**PROBLEM:** All lines with the word "size" are to be found and copied from the listing.

═══ MATERIAL PROVIDED ═══

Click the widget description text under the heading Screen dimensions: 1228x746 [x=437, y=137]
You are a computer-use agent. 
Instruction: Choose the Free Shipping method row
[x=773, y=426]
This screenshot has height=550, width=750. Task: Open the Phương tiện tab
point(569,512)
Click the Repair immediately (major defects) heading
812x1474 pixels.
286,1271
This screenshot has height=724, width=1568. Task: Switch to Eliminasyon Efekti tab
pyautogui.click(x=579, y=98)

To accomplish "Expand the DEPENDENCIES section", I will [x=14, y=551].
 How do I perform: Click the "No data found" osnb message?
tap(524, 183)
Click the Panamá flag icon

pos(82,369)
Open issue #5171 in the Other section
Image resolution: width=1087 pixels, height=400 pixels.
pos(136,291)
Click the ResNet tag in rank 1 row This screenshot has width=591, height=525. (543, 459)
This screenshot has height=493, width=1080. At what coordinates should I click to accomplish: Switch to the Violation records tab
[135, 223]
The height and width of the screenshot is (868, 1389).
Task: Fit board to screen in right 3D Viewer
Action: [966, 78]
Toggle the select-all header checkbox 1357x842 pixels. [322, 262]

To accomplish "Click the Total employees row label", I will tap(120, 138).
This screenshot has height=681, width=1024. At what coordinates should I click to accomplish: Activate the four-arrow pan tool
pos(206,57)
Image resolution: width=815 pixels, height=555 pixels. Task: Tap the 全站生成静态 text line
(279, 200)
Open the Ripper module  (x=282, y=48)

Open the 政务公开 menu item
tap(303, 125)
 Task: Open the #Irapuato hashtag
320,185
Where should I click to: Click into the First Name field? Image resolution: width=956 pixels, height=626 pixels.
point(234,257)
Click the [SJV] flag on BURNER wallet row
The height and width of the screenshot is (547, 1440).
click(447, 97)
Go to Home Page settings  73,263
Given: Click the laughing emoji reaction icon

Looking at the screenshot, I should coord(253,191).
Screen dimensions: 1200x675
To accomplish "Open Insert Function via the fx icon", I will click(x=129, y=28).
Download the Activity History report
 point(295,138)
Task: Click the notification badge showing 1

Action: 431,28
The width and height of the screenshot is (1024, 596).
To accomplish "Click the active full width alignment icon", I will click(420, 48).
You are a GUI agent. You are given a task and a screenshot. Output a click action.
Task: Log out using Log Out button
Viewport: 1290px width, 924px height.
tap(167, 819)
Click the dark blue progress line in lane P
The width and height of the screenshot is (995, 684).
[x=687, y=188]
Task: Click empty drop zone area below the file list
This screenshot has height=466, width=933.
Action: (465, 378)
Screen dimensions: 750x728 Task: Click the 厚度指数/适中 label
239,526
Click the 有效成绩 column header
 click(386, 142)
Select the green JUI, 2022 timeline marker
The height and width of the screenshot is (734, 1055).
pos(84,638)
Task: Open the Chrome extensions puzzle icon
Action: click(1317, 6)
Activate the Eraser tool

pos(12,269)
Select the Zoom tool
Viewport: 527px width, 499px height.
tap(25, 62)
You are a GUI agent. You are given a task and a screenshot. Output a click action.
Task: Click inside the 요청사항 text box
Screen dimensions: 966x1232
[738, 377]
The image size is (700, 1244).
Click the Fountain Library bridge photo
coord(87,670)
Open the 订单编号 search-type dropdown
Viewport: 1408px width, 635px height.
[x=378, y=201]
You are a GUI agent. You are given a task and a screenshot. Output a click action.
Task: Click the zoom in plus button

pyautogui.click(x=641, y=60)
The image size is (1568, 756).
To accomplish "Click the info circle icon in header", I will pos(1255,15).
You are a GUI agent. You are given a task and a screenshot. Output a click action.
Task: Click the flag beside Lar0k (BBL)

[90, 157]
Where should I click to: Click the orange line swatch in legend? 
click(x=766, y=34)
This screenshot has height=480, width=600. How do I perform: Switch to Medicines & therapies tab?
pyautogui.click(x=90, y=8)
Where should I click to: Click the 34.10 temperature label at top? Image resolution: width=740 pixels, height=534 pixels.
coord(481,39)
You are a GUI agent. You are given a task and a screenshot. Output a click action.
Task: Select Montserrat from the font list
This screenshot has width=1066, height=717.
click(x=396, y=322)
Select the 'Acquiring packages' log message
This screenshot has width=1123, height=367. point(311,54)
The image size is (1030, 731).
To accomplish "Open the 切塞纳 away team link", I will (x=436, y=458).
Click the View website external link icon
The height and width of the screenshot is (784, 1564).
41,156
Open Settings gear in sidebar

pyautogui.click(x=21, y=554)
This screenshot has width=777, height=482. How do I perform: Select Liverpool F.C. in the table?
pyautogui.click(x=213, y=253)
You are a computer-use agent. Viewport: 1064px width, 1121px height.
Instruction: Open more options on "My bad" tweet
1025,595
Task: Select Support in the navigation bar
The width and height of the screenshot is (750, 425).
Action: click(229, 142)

═══

**RESPONSE:**
The image size is (700, 1244).
The image size is (1568, 756).
The image size is (1030, 731).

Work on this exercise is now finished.